##### DATA SUPPLIED

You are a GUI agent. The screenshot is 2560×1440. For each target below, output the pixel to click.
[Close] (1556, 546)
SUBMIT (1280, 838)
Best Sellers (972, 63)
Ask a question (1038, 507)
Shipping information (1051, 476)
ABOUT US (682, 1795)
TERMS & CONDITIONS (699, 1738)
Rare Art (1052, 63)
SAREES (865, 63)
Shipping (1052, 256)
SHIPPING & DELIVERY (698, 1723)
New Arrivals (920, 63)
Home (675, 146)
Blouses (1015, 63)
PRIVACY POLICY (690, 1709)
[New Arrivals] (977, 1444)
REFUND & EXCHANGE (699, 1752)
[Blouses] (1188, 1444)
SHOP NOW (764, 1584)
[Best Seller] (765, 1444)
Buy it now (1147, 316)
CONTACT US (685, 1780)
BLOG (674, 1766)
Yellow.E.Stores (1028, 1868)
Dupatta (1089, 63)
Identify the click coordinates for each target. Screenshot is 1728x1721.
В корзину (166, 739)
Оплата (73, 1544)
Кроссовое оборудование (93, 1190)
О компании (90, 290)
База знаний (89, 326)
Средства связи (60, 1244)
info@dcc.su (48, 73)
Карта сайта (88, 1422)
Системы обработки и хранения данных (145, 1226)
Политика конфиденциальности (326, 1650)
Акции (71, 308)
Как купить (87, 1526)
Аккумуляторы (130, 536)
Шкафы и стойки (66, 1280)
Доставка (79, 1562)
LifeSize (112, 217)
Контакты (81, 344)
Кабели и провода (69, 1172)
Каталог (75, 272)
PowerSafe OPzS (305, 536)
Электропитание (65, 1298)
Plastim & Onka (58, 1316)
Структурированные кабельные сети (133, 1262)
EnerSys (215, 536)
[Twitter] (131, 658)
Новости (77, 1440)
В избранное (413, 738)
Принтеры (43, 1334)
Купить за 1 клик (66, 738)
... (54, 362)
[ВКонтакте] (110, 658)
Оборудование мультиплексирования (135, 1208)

##########

▶ [DIRECTIONS FOR THIS TASK]: Find the line with "EnerSys (215, 536)". Transcribe it and every line after it exactly, through the end of the records above, and nothing else.

▶ [EXERCISE RESPONSE]:
EnerSys (215, 536)
[Twitter] (131, 658)
Новости (77, 1440)
В избранное (413, 738)
Принтеры (43, 1334)
Купить за 1 клик (66, 738)
... (54, 362)
[ВКонтакте] (110, 658)
Оборудование мультиплексирования (135, 1208)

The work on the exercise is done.